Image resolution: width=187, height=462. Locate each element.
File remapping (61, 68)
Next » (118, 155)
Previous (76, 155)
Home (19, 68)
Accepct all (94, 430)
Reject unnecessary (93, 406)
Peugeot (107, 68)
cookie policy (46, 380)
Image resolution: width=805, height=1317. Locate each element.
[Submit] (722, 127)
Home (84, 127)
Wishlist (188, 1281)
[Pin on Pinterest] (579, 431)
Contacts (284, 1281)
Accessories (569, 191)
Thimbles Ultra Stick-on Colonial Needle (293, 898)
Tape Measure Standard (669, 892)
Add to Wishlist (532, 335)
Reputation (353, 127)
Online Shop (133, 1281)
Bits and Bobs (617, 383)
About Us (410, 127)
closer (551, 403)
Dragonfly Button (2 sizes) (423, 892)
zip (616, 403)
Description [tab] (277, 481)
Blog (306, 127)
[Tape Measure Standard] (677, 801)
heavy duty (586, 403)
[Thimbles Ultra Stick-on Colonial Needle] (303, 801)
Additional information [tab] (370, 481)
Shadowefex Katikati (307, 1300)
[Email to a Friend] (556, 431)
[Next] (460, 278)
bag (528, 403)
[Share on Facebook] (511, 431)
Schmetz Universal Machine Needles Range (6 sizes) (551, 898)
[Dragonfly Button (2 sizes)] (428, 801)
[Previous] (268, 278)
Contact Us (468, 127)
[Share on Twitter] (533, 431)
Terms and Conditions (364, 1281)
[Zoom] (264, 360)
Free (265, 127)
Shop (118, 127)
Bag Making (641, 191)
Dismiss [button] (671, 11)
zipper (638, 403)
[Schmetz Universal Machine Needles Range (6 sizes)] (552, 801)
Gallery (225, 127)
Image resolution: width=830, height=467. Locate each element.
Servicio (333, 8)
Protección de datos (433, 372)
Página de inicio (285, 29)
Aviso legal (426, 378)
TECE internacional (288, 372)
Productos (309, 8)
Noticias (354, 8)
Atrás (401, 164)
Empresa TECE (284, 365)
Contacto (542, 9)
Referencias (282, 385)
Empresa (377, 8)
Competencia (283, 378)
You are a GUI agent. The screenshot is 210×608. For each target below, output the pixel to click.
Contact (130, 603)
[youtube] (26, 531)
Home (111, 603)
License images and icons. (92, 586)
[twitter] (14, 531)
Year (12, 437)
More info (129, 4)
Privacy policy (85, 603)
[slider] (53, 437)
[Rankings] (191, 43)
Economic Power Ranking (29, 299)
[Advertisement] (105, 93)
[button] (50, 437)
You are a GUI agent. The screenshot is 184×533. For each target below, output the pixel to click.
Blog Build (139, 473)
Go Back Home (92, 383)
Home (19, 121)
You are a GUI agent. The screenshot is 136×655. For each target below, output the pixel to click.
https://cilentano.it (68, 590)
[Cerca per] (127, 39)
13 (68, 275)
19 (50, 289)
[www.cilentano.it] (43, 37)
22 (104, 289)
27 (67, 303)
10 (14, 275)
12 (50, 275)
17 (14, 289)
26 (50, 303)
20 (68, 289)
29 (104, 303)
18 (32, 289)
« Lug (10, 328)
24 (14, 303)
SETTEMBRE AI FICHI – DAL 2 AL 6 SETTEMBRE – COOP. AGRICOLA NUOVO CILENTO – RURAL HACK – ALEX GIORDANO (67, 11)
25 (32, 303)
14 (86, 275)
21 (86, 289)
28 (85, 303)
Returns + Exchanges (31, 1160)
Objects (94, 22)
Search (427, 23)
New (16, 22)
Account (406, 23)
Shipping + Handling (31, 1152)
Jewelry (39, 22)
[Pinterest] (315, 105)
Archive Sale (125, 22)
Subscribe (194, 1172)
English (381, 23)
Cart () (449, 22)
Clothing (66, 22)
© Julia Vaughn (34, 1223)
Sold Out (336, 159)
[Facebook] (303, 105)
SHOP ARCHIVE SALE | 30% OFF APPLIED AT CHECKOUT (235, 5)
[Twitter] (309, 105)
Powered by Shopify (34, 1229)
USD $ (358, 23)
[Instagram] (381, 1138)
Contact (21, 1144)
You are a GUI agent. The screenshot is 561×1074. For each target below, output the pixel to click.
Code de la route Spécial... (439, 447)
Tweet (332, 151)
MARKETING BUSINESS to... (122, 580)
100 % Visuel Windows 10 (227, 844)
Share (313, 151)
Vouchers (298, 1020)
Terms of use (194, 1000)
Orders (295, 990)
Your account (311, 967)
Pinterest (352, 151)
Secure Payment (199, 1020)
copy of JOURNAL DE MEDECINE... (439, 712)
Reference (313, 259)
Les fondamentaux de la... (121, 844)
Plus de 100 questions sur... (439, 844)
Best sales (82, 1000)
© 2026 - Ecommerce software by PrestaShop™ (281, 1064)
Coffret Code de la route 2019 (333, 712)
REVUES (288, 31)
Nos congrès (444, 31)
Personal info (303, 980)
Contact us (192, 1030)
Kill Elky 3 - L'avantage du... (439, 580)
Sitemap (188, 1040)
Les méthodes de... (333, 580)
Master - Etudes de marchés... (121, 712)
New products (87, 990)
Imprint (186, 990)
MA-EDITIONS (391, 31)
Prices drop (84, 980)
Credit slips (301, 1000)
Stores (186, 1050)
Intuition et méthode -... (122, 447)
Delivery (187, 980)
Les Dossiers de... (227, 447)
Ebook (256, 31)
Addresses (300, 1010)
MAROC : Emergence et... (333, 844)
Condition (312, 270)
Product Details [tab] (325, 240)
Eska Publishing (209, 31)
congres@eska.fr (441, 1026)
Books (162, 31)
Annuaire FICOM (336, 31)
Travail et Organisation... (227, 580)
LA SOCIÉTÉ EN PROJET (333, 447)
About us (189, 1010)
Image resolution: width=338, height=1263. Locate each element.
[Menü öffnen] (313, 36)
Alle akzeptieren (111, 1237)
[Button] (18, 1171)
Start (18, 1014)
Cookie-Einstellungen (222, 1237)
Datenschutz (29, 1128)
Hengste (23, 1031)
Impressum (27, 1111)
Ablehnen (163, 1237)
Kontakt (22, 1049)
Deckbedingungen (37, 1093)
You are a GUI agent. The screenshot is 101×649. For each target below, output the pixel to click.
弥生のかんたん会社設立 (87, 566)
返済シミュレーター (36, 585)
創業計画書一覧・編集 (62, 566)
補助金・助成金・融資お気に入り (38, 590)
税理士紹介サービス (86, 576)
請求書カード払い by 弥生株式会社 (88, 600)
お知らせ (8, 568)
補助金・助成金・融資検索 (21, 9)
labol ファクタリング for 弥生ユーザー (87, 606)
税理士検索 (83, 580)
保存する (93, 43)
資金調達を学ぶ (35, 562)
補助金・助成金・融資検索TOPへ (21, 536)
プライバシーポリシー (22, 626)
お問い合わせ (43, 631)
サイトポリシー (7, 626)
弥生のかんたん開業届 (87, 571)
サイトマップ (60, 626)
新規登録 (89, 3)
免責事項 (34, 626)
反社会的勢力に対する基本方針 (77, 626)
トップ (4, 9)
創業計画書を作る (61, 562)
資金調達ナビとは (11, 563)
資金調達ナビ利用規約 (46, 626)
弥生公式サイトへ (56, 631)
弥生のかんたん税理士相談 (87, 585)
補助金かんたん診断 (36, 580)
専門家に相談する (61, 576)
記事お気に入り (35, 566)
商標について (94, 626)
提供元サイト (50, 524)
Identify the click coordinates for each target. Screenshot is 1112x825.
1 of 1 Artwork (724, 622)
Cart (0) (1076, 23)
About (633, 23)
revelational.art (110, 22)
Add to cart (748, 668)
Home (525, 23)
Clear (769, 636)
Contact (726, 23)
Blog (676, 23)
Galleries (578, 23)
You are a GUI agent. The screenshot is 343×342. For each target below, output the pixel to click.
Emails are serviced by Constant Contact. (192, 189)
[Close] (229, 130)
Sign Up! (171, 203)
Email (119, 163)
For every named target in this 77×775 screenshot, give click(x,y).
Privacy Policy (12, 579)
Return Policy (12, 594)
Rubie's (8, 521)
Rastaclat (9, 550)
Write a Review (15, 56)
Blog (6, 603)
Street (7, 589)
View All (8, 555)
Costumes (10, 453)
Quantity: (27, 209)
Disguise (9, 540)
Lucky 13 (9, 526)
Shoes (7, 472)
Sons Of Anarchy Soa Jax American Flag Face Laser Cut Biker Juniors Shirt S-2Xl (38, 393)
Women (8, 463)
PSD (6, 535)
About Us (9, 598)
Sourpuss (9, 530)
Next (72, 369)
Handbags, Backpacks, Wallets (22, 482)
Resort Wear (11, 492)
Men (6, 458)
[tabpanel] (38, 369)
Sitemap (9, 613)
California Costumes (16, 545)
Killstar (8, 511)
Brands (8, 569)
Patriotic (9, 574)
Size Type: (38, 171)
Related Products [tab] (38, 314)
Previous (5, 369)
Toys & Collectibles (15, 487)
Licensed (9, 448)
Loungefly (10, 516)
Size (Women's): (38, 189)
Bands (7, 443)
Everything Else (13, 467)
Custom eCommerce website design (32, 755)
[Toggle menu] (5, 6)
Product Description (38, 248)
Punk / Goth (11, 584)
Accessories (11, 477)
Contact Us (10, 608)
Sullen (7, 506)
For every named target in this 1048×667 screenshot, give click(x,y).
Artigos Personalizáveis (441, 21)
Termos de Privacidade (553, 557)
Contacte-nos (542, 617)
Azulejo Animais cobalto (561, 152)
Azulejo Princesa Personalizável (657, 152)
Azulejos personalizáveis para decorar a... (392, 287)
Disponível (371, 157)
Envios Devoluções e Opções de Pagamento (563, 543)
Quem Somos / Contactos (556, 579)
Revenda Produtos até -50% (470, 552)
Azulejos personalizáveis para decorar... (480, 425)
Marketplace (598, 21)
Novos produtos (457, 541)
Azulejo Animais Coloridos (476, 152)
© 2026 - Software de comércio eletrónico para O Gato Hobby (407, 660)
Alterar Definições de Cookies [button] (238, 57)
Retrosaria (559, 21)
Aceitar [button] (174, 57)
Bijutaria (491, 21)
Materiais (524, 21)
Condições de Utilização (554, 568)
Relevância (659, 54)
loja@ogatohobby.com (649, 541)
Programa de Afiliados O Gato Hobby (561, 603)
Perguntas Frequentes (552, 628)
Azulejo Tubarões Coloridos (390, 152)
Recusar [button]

#### Set problem
Retype the items between the line containing "19 (50, 289)" and the line containing "Contact (21, 1144)", inclusive.

#### Task output
19 (50, 289)
[www.cilentano.it] (43, 37)
22 (104, 289)
27 (67, 303)
10 (14, 275)
12 (50, 275)
17 (14, 289)
26 (50, 303)
20 (68, 289)
29 (104, 303)
18 (32, 289)
« Lug (10, 328)
24 (14, 303)
SETTEMBRE AI FICHI – DAL 2 AL 6 SETTEMBRE – COOP. AGRICOLA NUOVO CILENTO – RURAL HACK – ALEX GIORDANO (67, 11)
25 (32, 303)
14 (86, 275)
21 (86, 289)
28 (85, 303)
Returns + Exchanges (31, 1160)
Objects (94, 22)
Search (427, 23)
New (16, 22)
Account (406, 23)
Shipping + Handling (31, 1152)
Jewelry (39, 22)
[Pinterest] (315, 105)
Archive Sale (125, 22)
Subscribe (194, 1172)
English (381, 23)
Cart () (449, 22)
Clothing (66, 22)
© Julia Vaughn (34, 1223)
Sold Out (336, 159)
[Facebook] (303, 105)
SHOP ARCHIVE SALE | 30% OFF APPLIED AT CHECKOUT (235, 5)
[Twitter] (309, 105)
Powered by Shopify (34, 1229)
USD $ (358, 23)
[Instagram] (381, 1138)
Contact (21, 1144)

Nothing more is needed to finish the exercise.